PREPARING FOR REGULATIONS RELATED TO AI

To prepare to protect themselves fully and conform to potential regulation, and to simultaneously make the most of the potential of AI, there are common strategies that every player in the healthcare and drug discovery ecosystem can adopt:

· Investing in developing TRACEABILITY capability: providing any kind of explanation of how a drug works on an individual or a sub-population, either to patients, clinics or regulators, requires relevant information about PK/PD and pharmacogenetics applied in invention. Whether it is information collected through human subjects or simulated through digital patient models, traceability through the innovation and therapy process will be required to achieve explainability

· Developing HIGH QUALITY DATA and ACCURATE DIGITAL MODELS: this is a prerequisite to tailor a drug to effectively counter a condition in a patient or sub-population of patients and make precision medicine possible, whether it is about disease contextualisation and characterisation or about patient population characterisation

· Developing DATA INTEGRATION PARTNERSHIPS actively across the eco-system: to make end-to-end real-time integration of the ecosystem possible, which in turn will give a chance to access right data sets, have access to real-time data, and effect an iterative and agile approach to improving the quality to drugs and therapies, and being able to optimise them for population segments and individual patients

· Developing ORGANISATIONAL RESPONSIVENESS: While regulation is likely to continue to focus on safety and effectiveness while supporting AI’s incorporation, it is also likely to expect quick turnaround from organisations in addressing exigent situations and adverse events making use of cross-industry and cross-organisational integrations. Implementing business processes and organisational structures that are flexible and responsive will help organisations implement regulatory requirements in quick time

· Practicing and perfecting ACCOUNTABILITY: Confidence of patients and governments (including regulatory bodies) in AI-based approaches will improve when those stakeholders can see clearly that data is being used safety and securely, and that transparency is being practiced well.

Conclusion

Pharmaceutical and healthcare regulation in the western world has made great strides in the last couple of decades in enabling the use of data in a safe manner in both trialling and therapy processes.

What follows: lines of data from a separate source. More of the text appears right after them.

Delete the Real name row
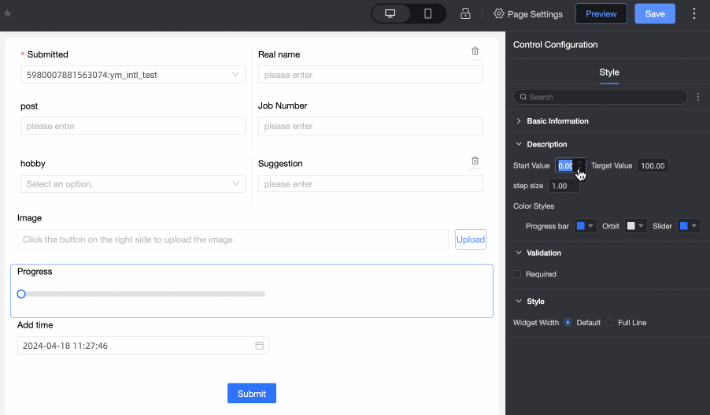click(475, 51)
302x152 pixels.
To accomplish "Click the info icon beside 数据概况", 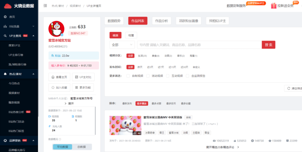I will point(60,139).
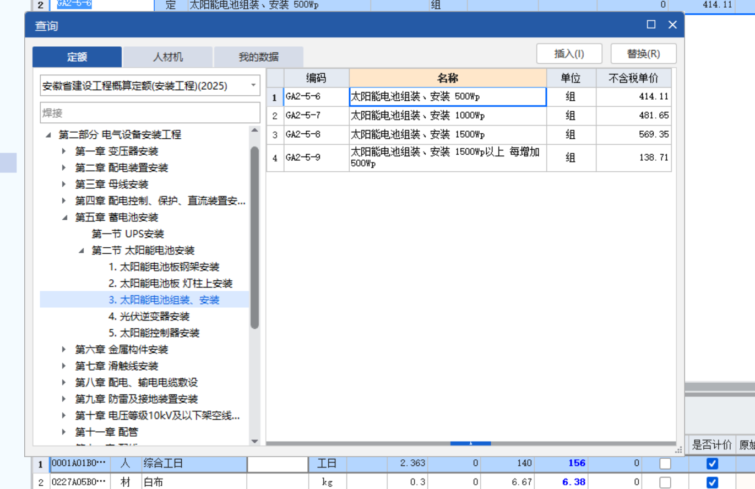The image size is (755, 489).
Task: Click the blue horizontal scrollbar below results
Action: coord(471,444)
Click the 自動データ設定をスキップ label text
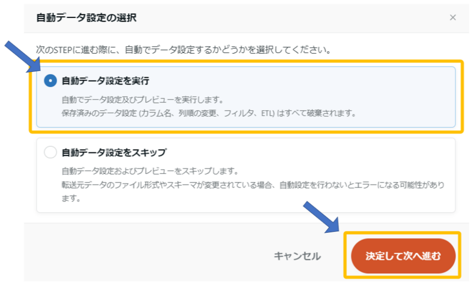The image size is (472, 284). (114, 152)
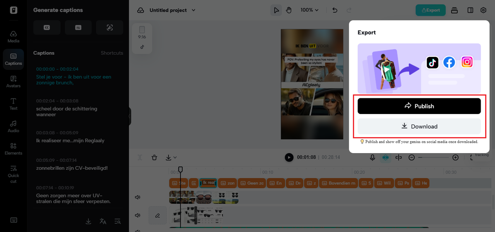Click the undo arrow icon
495x232 pixels.
click(335, 10)
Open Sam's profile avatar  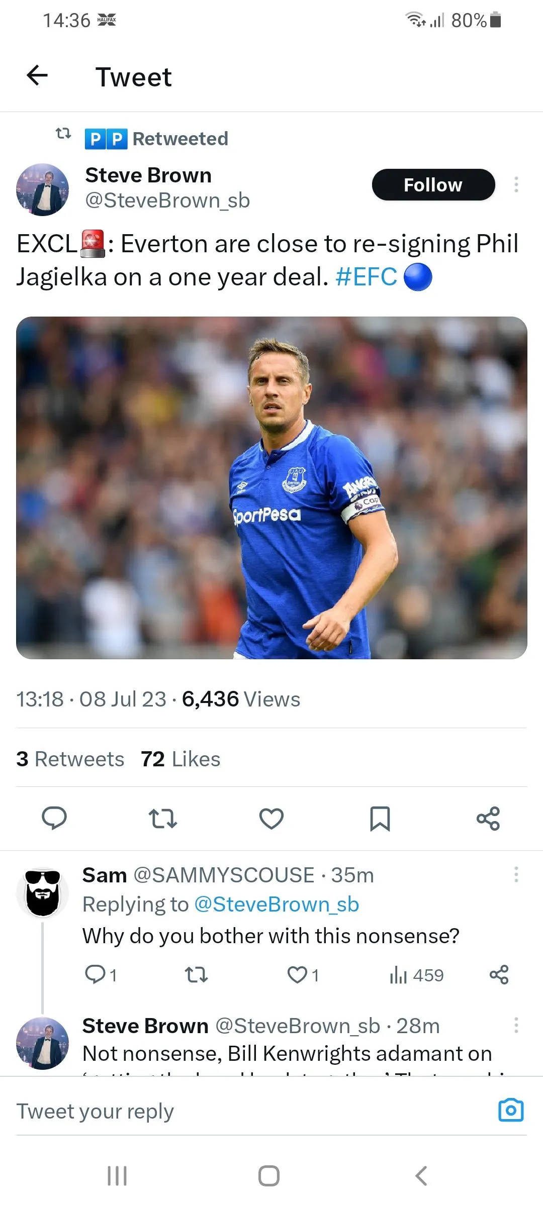tap(43, 892)
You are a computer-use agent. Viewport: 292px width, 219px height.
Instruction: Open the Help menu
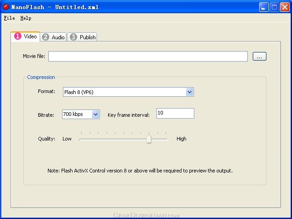click(26, 18)
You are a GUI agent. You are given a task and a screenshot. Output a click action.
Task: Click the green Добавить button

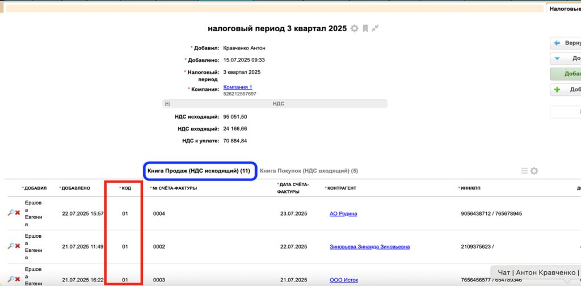(x=565, y=74)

The potential though is immense and the exponential increase in both feedback and real-time data availability necessitates a new regulatory framework that can further enable industry in making use of advancements in Artificial Intelligence and Intelligent Automation. This regulatory framework should enable both the rapid testing and accurate generalisation of drug applicability to larger populations and at the same time improve the information required to develop tailored drug products to smaller population targets and individuals (precision/personalised medicine).

AI implementations, while promising to assume delegated responsibility over intuition and probabilistic thinking and judgment from their human counterparts, are not culpable entities when something goes wrong. The responsibility of society, corporates and governments is still human-to-human, i.e., regulation of AI is still in a sense regulation of humans and what they do with AI to address human issues. Making humans answerable to the consequences of dynamic, responsive decision-making of AI is a big challenge for regulation. In this, automation, precision modelling, clinical trial design and on-the-fly risk assessment, changing identities of devices and changing treatment pathways offer a convergent space that could be subject to substantial changes to current regulation and advent of new regulation.

To be prepared to thrive and effect favourable outcomes to public health and the economy making use of the data-driven convergence, AI and enabling new regulation, actors in the ecosystem need to work individually and together to build trust in their stakeholders, reconfigure into responsive organisations, and invest in developing the following: high quality data assets, accurate digital models (especially biological), data integration partnerships and traceability of decisions (both automated and non-automated).